Problem statement:
Below are entries; output exactly the lines from the one with "Messaggio (48, 2201)" to the one with "Stratégie (67, 151)", both included, and nothing else.

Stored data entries
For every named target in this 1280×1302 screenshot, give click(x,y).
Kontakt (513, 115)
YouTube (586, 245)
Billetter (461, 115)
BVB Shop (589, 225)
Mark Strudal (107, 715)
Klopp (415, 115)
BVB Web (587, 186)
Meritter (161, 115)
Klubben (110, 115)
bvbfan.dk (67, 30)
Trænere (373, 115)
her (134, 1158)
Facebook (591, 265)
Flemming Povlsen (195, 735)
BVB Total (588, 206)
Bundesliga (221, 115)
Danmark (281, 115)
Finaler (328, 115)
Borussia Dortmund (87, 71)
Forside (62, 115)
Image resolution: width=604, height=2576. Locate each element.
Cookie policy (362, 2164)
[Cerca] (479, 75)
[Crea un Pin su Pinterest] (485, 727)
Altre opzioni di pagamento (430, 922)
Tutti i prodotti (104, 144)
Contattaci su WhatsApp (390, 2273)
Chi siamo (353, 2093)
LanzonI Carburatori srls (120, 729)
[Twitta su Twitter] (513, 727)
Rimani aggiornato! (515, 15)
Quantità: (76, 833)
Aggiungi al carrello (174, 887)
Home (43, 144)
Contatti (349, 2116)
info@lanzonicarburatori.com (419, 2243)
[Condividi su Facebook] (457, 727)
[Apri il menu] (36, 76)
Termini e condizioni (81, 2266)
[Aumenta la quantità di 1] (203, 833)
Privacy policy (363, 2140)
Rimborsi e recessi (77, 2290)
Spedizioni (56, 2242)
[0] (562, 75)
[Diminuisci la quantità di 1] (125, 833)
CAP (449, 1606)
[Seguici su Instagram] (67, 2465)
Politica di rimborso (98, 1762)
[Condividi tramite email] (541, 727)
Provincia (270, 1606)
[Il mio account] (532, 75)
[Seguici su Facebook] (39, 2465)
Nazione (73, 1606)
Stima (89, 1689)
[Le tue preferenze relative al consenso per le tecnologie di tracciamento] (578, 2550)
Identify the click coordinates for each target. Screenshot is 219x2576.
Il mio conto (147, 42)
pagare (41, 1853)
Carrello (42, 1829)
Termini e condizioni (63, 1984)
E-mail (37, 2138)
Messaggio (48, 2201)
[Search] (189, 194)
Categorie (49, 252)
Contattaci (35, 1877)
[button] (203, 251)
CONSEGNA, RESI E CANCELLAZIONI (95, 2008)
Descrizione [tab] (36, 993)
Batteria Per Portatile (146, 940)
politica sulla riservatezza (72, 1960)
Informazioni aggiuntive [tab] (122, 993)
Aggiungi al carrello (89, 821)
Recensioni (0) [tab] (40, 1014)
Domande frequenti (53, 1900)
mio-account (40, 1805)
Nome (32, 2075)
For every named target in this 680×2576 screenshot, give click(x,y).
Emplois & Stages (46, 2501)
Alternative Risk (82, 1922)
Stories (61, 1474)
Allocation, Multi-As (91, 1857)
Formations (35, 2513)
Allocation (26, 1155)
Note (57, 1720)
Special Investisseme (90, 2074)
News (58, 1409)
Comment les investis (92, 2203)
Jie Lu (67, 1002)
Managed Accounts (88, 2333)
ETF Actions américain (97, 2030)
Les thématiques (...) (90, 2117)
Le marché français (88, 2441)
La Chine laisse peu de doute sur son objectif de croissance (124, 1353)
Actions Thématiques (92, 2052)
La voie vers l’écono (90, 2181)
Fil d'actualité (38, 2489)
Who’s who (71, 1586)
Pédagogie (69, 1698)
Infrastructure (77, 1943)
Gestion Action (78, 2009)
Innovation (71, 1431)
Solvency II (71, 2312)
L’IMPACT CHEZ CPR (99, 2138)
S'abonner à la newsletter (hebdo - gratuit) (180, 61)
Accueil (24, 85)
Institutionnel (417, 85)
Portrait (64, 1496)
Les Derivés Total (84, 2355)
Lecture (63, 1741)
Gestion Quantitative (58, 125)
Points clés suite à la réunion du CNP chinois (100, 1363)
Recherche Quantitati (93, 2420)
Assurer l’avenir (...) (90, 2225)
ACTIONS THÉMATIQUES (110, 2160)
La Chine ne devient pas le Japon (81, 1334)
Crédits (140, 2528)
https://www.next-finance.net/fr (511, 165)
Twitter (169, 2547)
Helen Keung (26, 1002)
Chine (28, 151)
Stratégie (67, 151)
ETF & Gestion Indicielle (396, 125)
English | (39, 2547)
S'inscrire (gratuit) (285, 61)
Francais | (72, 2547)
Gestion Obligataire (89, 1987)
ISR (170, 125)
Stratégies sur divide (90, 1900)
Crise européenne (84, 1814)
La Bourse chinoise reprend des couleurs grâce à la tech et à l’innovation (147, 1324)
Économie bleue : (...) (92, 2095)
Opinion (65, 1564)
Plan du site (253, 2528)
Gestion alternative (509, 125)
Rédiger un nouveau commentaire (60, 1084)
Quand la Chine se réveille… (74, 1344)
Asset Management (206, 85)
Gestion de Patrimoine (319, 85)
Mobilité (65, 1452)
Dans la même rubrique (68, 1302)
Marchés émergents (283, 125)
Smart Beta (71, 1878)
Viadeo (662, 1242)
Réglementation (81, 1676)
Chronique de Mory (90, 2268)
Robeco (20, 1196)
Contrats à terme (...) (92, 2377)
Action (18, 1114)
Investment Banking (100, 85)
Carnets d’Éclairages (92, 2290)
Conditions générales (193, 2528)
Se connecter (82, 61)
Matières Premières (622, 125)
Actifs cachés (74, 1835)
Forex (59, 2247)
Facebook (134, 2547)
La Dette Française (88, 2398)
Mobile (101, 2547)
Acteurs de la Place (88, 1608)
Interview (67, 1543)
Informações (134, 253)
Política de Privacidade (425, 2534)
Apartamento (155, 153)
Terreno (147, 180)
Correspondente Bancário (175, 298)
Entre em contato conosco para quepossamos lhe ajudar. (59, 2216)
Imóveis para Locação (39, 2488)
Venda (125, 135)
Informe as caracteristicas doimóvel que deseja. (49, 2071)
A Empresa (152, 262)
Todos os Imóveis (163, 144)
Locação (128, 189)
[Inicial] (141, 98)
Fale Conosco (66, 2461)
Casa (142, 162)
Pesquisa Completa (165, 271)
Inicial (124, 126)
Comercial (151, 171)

Response for this exercise:
Messaggio (48, 2201)
[Search] (189, 194)
Categorie (49, 252)
Contattaci (35, 1877)
[button] (203, 251)
CONSEGNA, RESI E CANCELLAZIONI (95, 2008)
Descrizione [tab] (36, 993)
Batteria Per Portatile (146, 940)
politica sulla riservatezza (72, 1960)
Informazioni aggiuntive [tab] (122, 993)
Aggiungi al carrello (89, 821)
Recensioni (0) [tab] (40, 1014)
Domande frequenti (53, 1900)
mio-account (40, 1805)
Nome (32, 2075)
For every named target in this 680×2576 screenshot, give click(x,y).
Emplois & Stages (46, 2501)
Alternative Risk (82, 1922)
Stories (61, 1474)
Allocation, Multi-As (91, 1857)
Formations (35, 2513)
Allocation (26, 1155)
Note (57, 1720)
Special Investisseme (90, 2074)
News (58, 1409)
Comment les investis (92, 2203)
Jie Lu (67, 1002)
Managed Accounts (88, 2333)
ETF Actions américain (97, 2030)
Les thématiques (...) (90, 2117)
Le marché français (88, 2441)
La Chine laisse peu de doute sur son objectif de croissance (124, 1353)
Actions Thématiques (92, 2052)
La voie vers l’écono (90, 2181)
Fil d'actualité (38, 2489)
Who’s who (71, 1586)
Pédagogie (69, 1698)
Infrastructure (77, 1943)
Gestion Action (78, 2009)
Innovation (71, 1431)
Solvency II (71, 2312)
L’IMPACT CHEZ CPR (99, 2138)
S'abonner à la newsletter (hebdo - gratuit) (180, 61)
Accueil (24, 85)
Institutionnel (417, 85)
Portrait (64, 1496)
Les Derivés Total (84, 2355)
Lecture (63, 1741)
Gestion Quantitative (58, 125)
Points clés suite à la réunion du CNP chinois (100, 1363)
Recherche Quantitati (93, 2420)
Assurer l’avenir (...) (90, 2225)
ACTIONS THÉMATIQUES (110, 2160)
La Chine ne devient pas le Japon (81, 1334)
Crédits (140, 2528)
https://www.next-finance.net/fr (511, 165)
Twitter (169, 2547)
Helen Keung (26, 1002)
Chine (28, 151)
Stratégie (67, 151)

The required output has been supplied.